The Gym Floor to
Guinness Record Arc
On August 16, 2025, Alex Hormozi sold 2.9 million copies of a book in a single day. Not through a traditional publisher. Not with a literary agent. He ran a 9-hour live stream himself, spent $4 million in ads ahead of the launch, and generated roughly $106 million in revenue within 72 hours. The record he shattered belonged to Prince Harry's Spare. He did it with a business manual called $100M Money Models.
That number - 2.9 million in one day - is useful as an entry point because it compresses the whole Hormozi story into a single data point. The obsessive preparation. The willingness to spend in order to earn. The self-publishing play that cut out every intermediary. And the live performance, nine hours on camera, that no publishing house would have sanctioned or executed.
Alexander Hormozi was born on August 18, 1988, in Towson, Maryland, to an Iranian father who had immigrated to the US and built a career in medicine. The son absorbed the immigrant's hunger without inheriting the prescribed path. His father wanted him in medicine. Instead, Hormozi graduated Vanderbilt University Magna Cum Laude in three years - a year ahead of schedule - with a degree in Human and Organizational Development, concentration in Corporate Strategy. He was VP of the university's powerlifting club. He was president of his fraternity. He left in 2011 with a consulting job and a quiet certainty that he was headed somewhere else entirely.
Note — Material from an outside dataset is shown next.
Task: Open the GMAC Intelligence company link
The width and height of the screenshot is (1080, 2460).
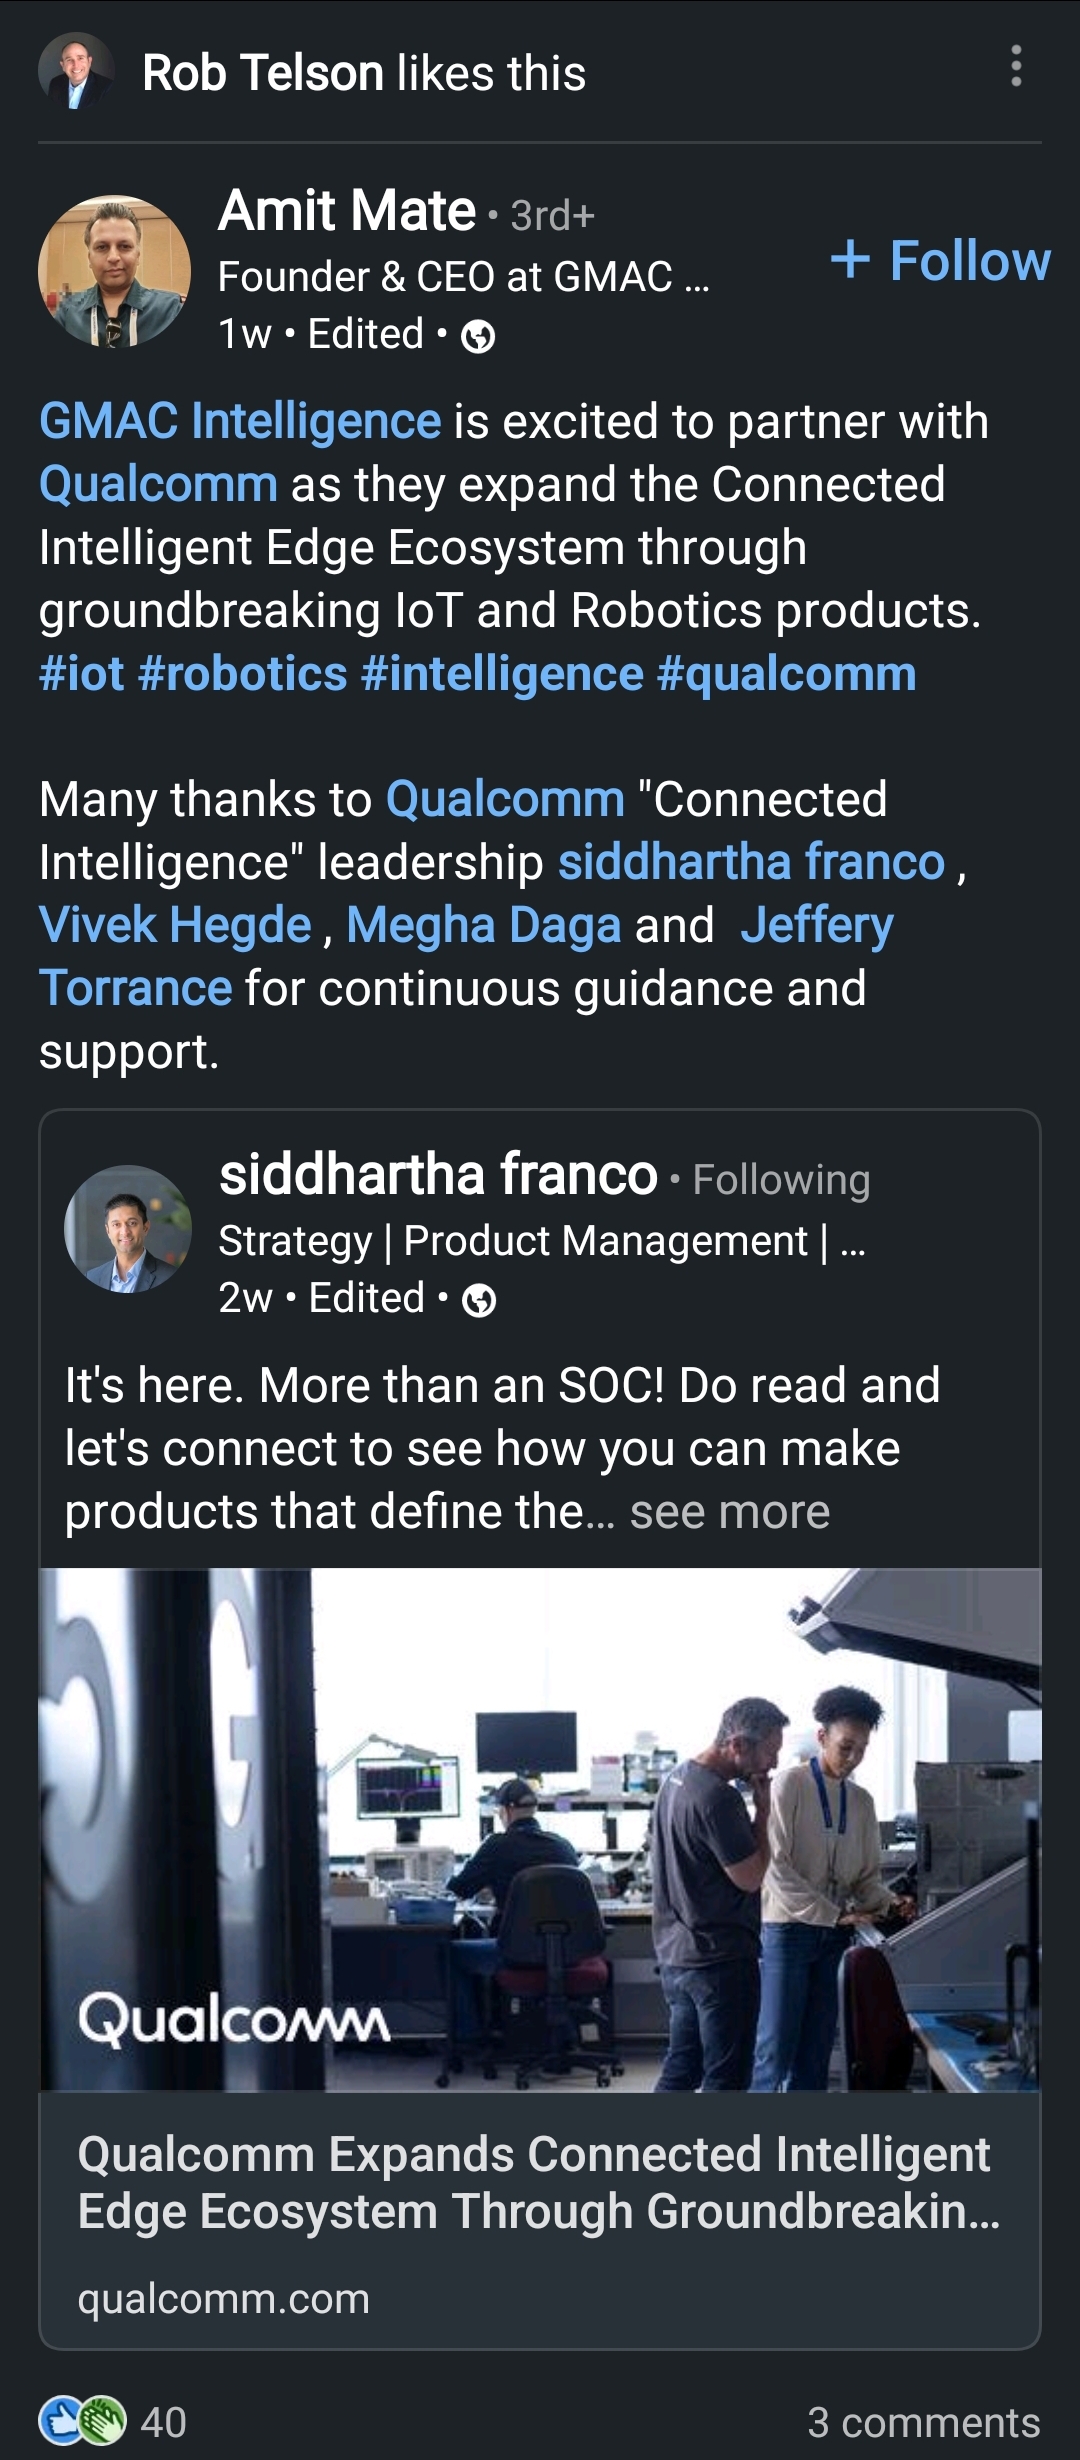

Two years later, at 23, he quit consulting and opened a gym. United Fitness was the first of six gym locations he would build. He slept on the floor of that gym. He lived on protein shakes. He called prospects until "volume negates luck" stopped being a philosophy and started being a survival mechanism. He scaled to six locations, sold them, and moved on - not because they failed, but because he had a better idea.